Most people are aware of the litigious nature of our culture, and are clear on the notion that people are increasingly willing to play the “blame game” in the courts.  At the risk of stating the obvious, when confronted with circumstances wherein the pursuit of a monetary damages claim is appropriate, it is first and foremost essential that one engage experienced legal counsel. Secondly, engaging a capable financial expert that can provide key insights to legal counsel early in the game is essential. In that regard, your financial expert should possess credentials that address a wide spectrum of knowledge, including corporate finance, quantitative economics, valuation, solvency and fairness, intellectual property and financial forensics. These skills, amongst other things, will lead to a supportable conclusion as to the quantum of the prize with “reasonable certainty;” a conclusion that will take into account all of the possible factors that might arise in the courtroom setting, whether they favor or disfavor one’s position.

In two recent cases in which we were called upon to provide expert services we detected material omissions which would certainly sway the opinion of the trier of fact, and likely would have informed the opinion of counsel in the decision to pursue litigation. In both cases the theory of damages was the destruction of a business enterprise, which is an unusual claim, and very difficult to prove.

In both cases we showed by way of detailed forensic financial analyses that the allegedly destroyed enterprises were on the path to failure prior to the alleged breach, in each case exhibiting strong signs of insolvency and a lack of management depth. In the larger case, an alleged violation of a distributorship agreement (federal jurisdiction), it was clear from the financial records and deposition testimony of others that the company was continuously undercapitalized and mismanaged, and not capable of meeting its obligations to the manufacturer. In the smaller case, a repossession action by a lender was alleged to have prevented a site contractor from continuing its work. Not only was the company insolvent at the time of the repossession, but the economy had recently imploded in what we now refer to as the Great Recession of 2007, and the operant builders for which the company worked had halted the projects that the company was working on. These issues were simply ignored by the plaintiff’s financial experts. Additionally, the actual methods of analysis employed and the reports themselves were so flawed as to rise to the level of a violation of business valuation standards.

In both matters the suits were ultimately dismissed, one with prejudice, but only after a lot of time and money was wasted. If the respective counsels for the complainants had been provided an accurate assessment of the facts they might have decided not to pursue the matters in the first instance.

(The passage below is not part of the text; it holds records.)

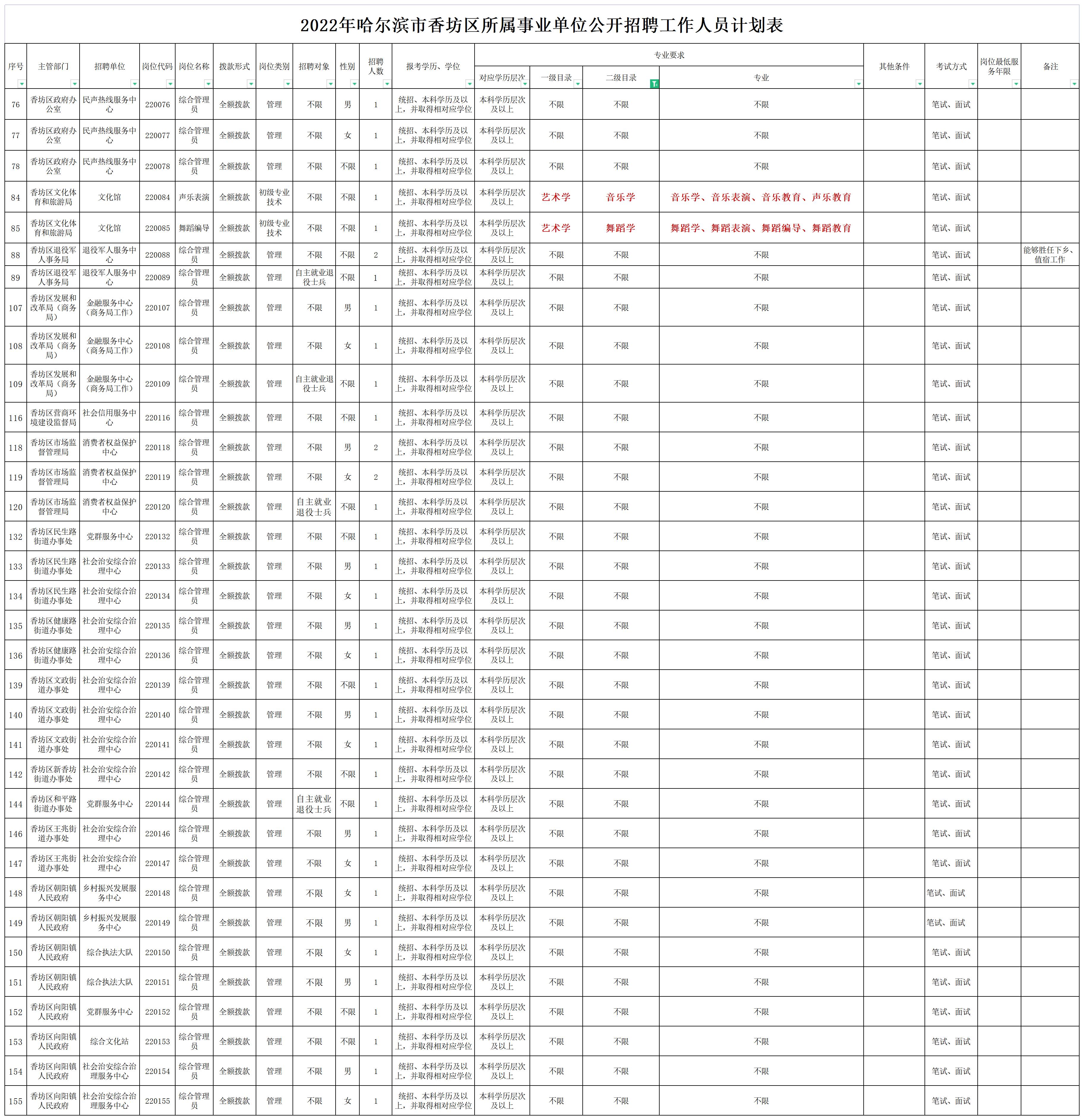The image size is (1084, 1120).
Task: Click the 岗位代码 filter arrow
Action: (170, 84)
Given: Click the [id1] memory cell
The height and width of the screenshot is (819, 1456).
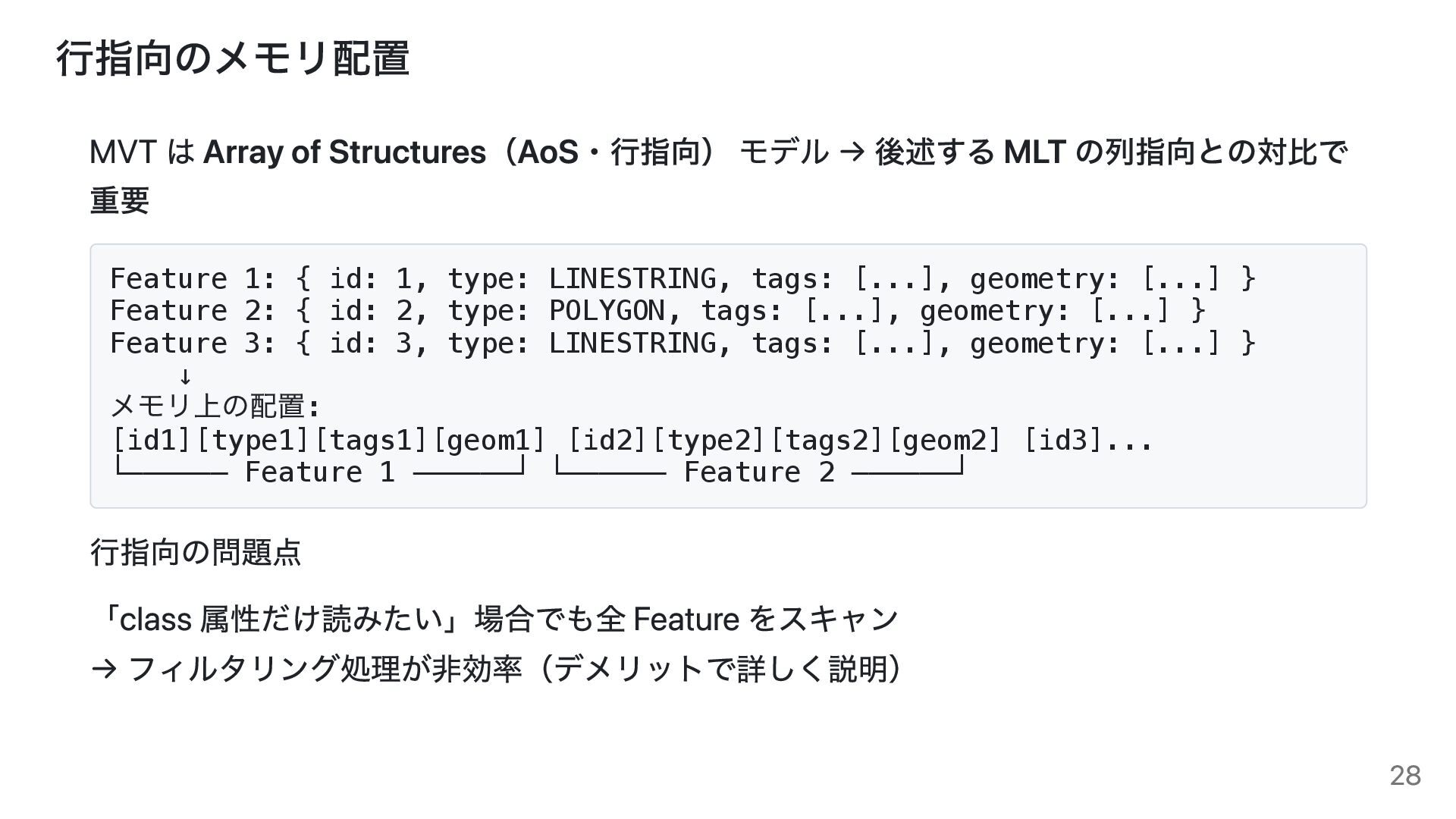Looking at the screenshot, I should click(152, 440).
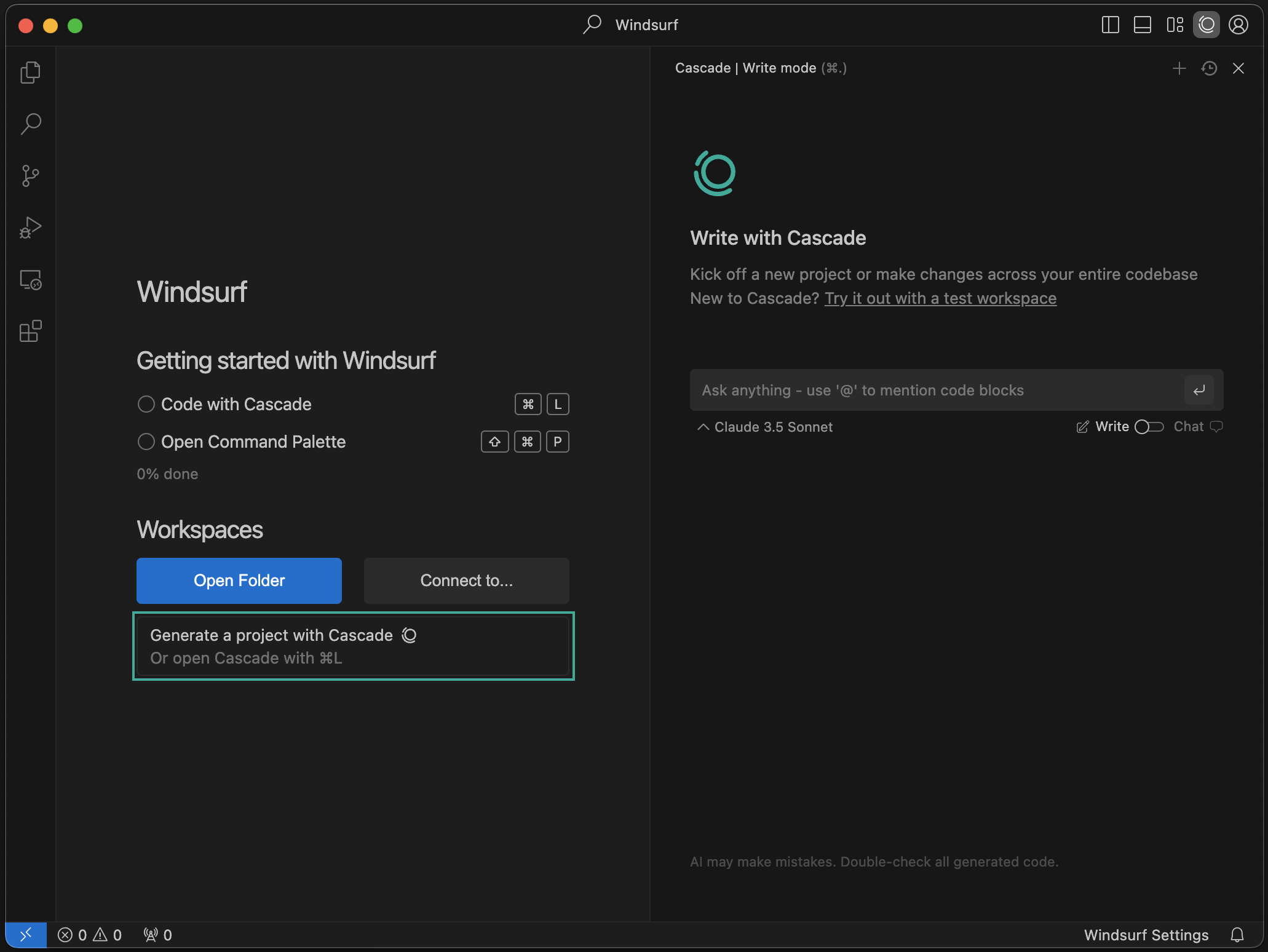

As in these two cases, we regularly review the work of others in the context of litigation, performing forensic financial analysis, and sometimes cringe at what we see, or don’t see.  All too often we have detected the existence of facts and circumstances, clearly material to arriving at a cogent conclusion, that were not considered in adequate depth, and in some cases not at all.  The responsibility of financial experts is to bring all factors, good and bad, to light.  The job of the expert is to educate, not advocate.

When the time comes to play the “blame game” hire an independent minded professional to support you, not an advocate. Your position in court can only be enhanced by having an even-handed expert. Responsible professionals don’t play “now you see it, now you don’t.” True valuation professionals are advocates for nothing more than value that stands on its own merits.